• Text passage:
---------------
Archive for the 'Real Estate Market Data' Category

More Big Homes Sell for $200/SF in Coral Gables

posted on June 15th, 2011 filed under: Properties in Focus, Real Estate Market Data

Continuing to validate the proposition that price declines are migrating up the food chain to bigger, costlier homes in Miami and Coral Gables, several Gables homes in the 5,000-sf range have recently sold for about $200/sf.

The 5,530-sf historically designated home at 2027 Alhambra Circle sold for $1,025,000, or $185/sf.

2027 Alhambra Cir.

2027 Alhambra Cir.

Around the bend and toward town, the 4,960-sf 1930s manse at 756 Alhambra Circle sold for $1,138,000, or $229/sf.

756 Alhambra Cir.

756 Alhambra Cir.

Another classic old home, the expanded 6,528-sf spread at 2200 Segovia Circle, sold for $1,350,000, or $206/sf.

2200 Segovia Cir.

2200 Segovia Cir.
---------------
• Exercise A: Pick out every line of the entries that contains the string "width". Case counts.
---------------
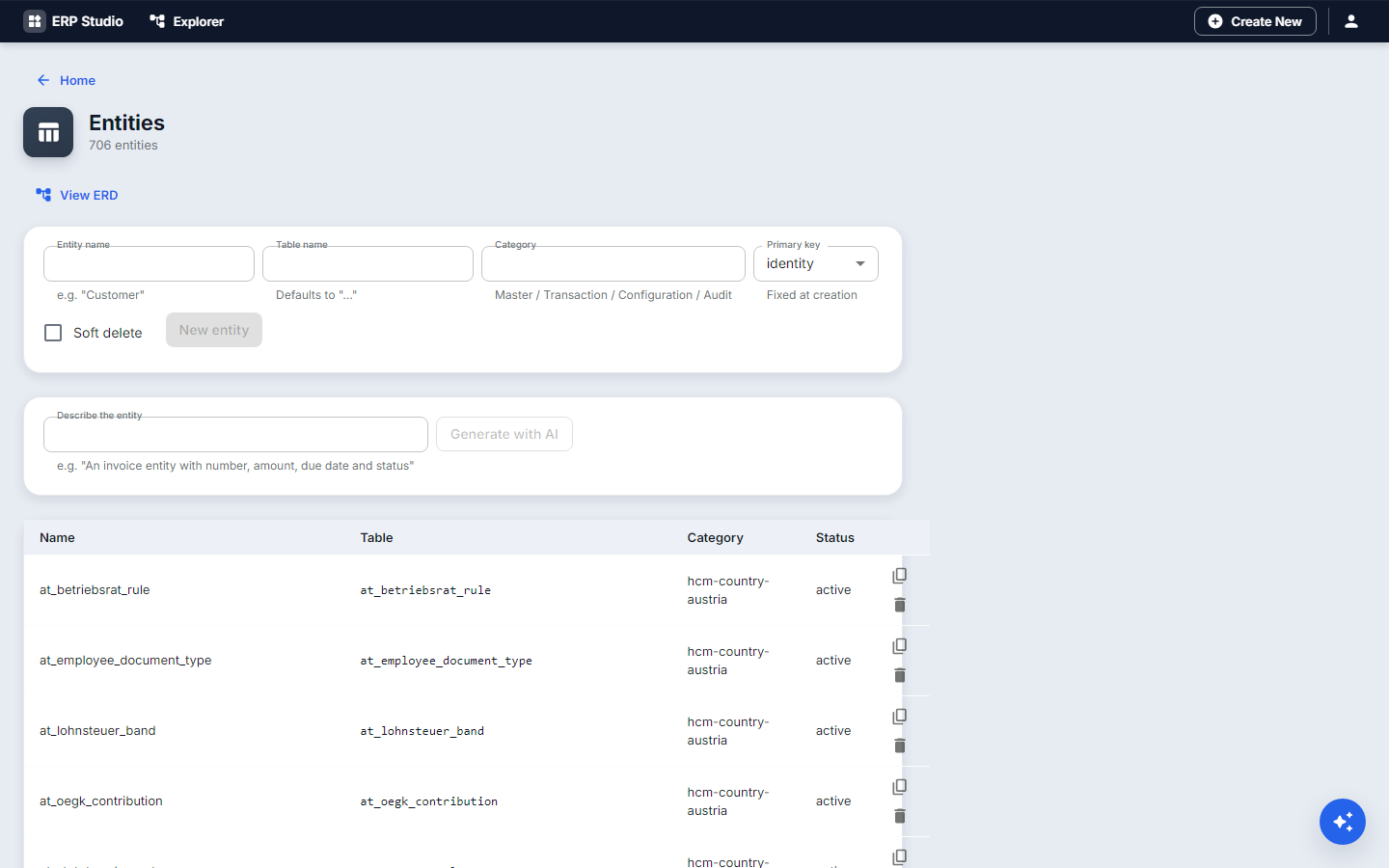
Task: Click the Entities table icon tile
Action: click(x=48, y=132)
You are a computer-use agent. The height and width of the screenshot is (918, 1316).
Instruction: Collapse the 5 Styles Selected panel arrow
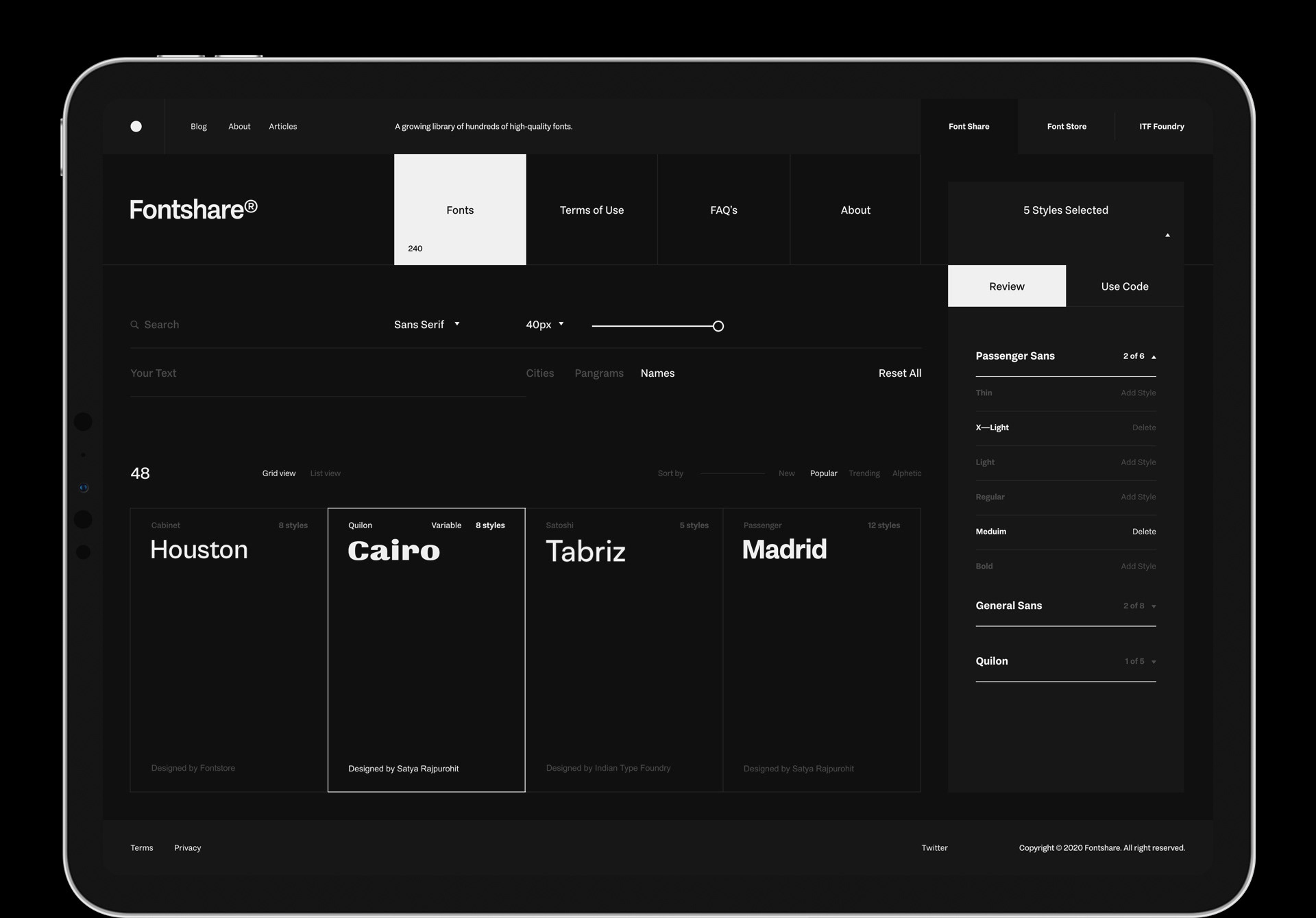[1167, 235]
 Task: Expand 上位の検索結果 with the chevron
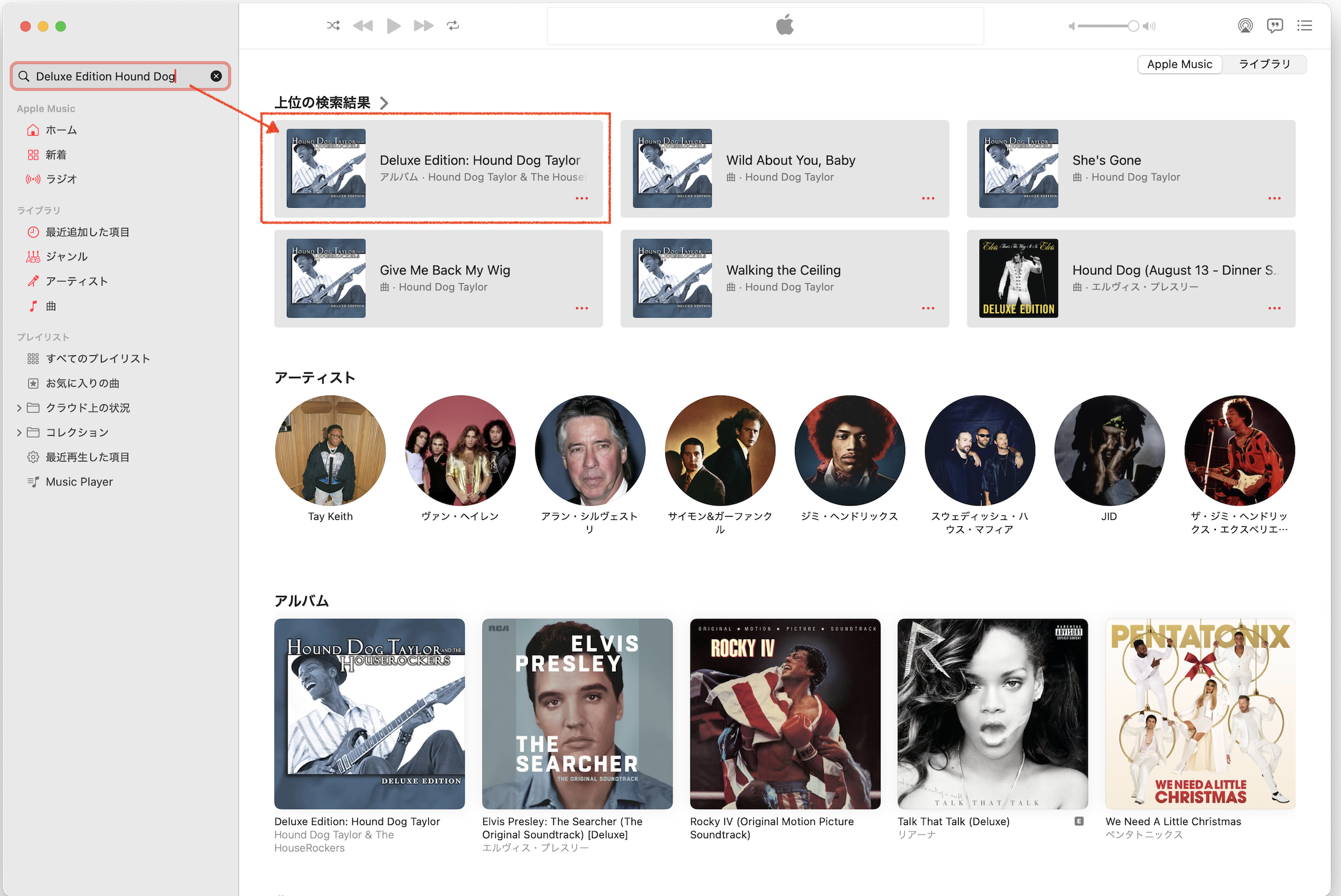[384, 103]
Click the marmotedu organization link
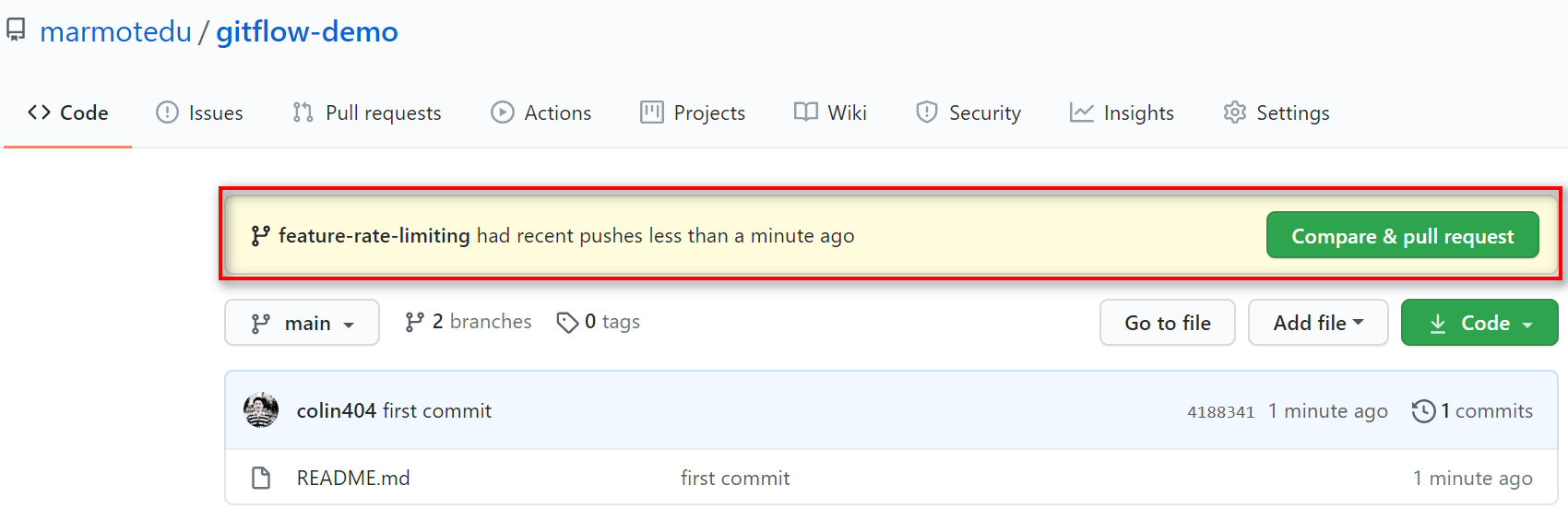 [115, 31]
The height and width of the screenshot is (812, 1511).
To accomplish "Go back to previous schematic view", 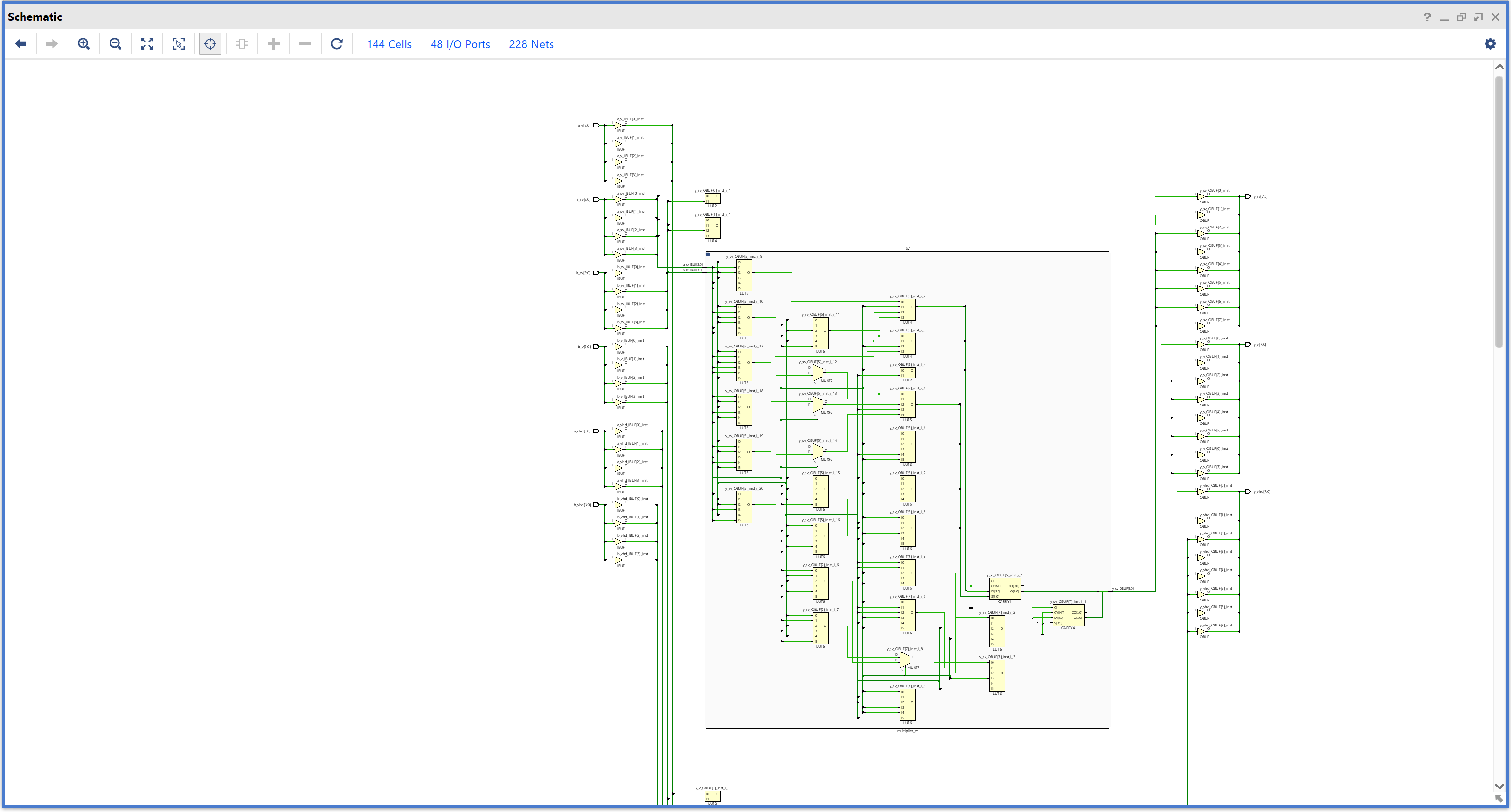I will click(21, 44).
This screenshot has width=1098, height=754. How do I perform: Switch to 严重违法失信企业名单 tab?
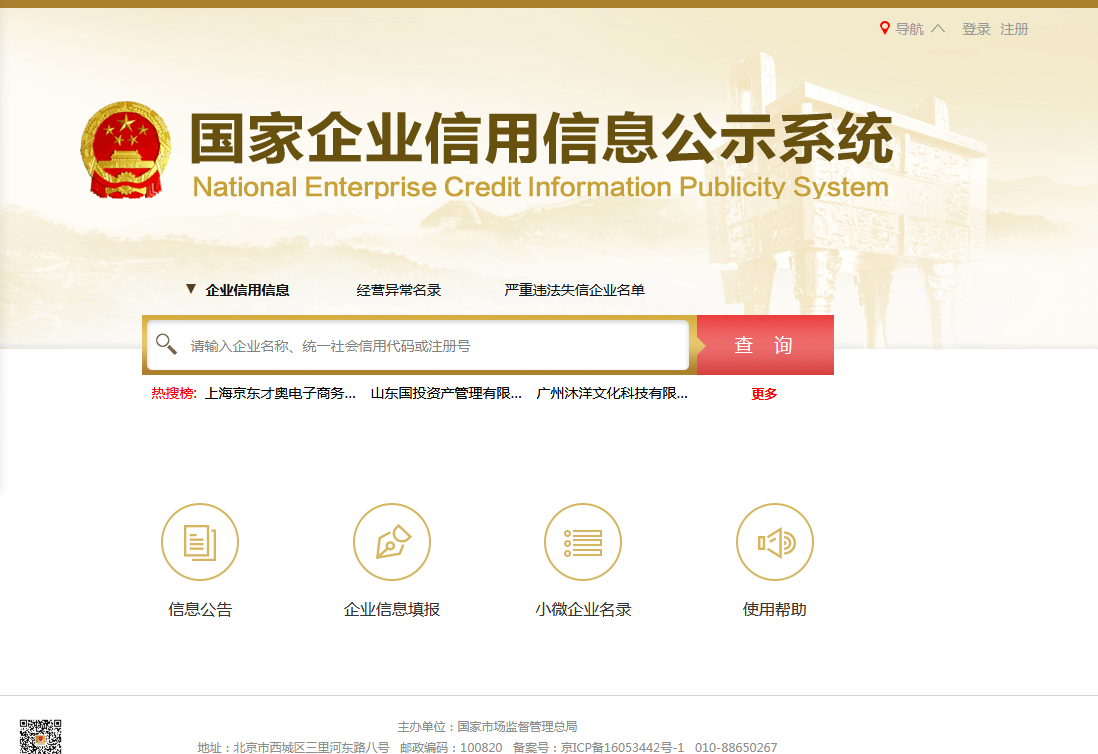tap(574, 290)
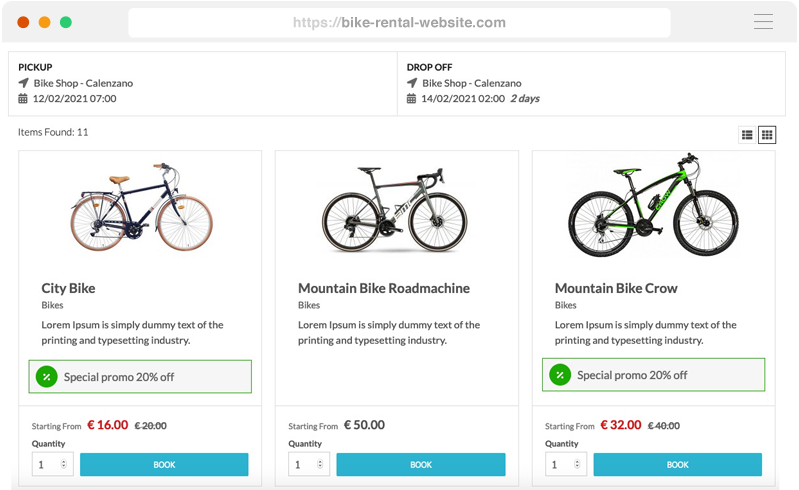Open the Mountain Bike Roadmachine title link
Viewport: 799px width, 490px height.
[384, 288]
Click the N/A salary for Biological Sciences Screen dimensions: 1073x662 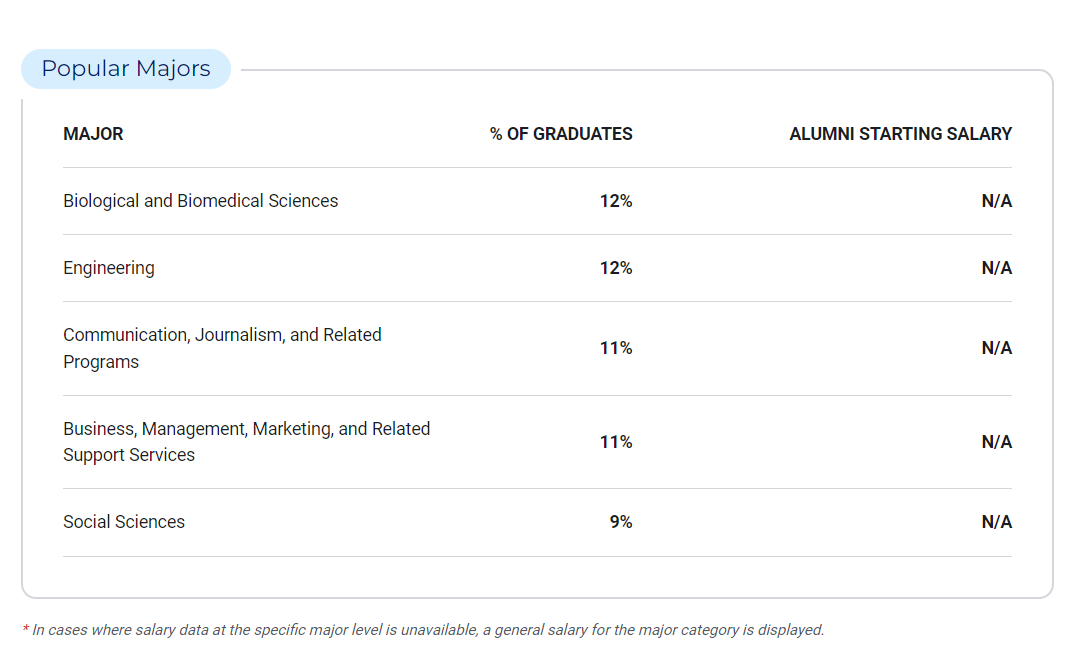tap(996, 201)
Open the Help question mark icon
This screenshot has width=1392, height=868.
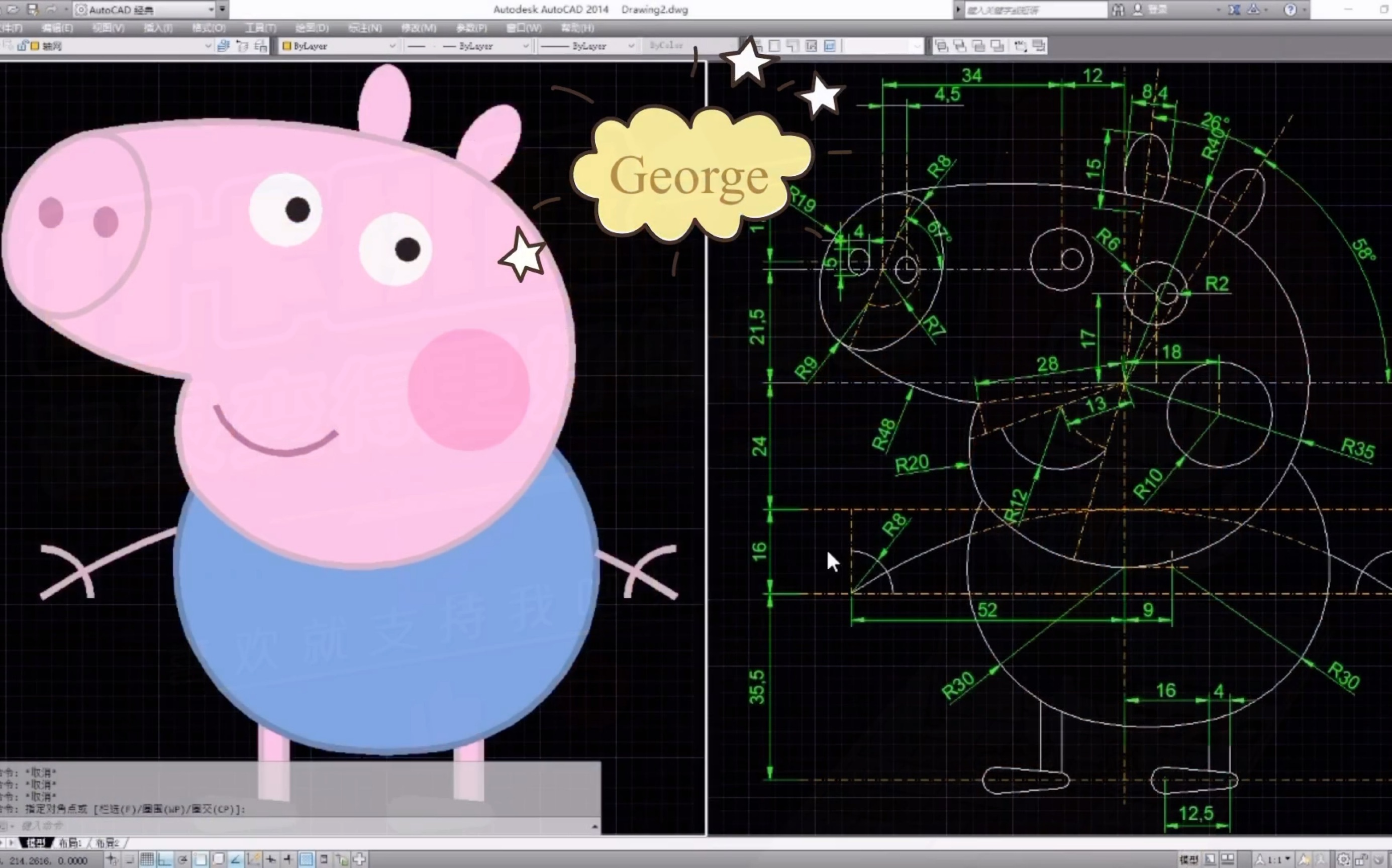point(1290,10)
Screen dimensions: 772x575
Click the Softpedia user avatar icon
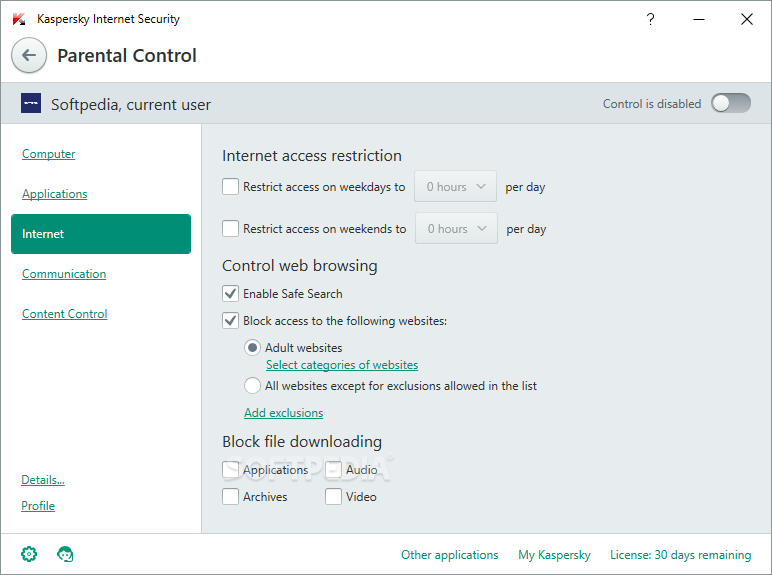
---------------
• Exercise B: Based on the post about Coral Gables home sales, state whether each statement is true: (i) the home at 2027 Alhambra Circle sold for $185/sf; (ii) the home at 756 Alhambra Circle measures more than 5,000 sf; (iii) the post was filed under a single category. For each, answer yes or no and quote the words of the post that decide it.

• Written solution A:
You are a computer-use agent. The height and width of the screenshot is (918, 1316).
The height and width of the screenshot is (812, 1511).
This screenshot has width=1098, height=754. How do I perform: Switch to 严重违法失信企业名单 tab?
Viewport: 799px width, 490px height.
This screenshot has width=1392, height=868.

• Written solution B:
(i) Yes: "The 5,530-sf historically designated home at 2027 Alhambra Circle sold for $1,025,000, or $185/sf."
(ii) No: "the 4,960-sf 1930s manse at 756 Alhambra Circle"
(iii) No: "filed under: Properties in Focus, Real Estate Market Data"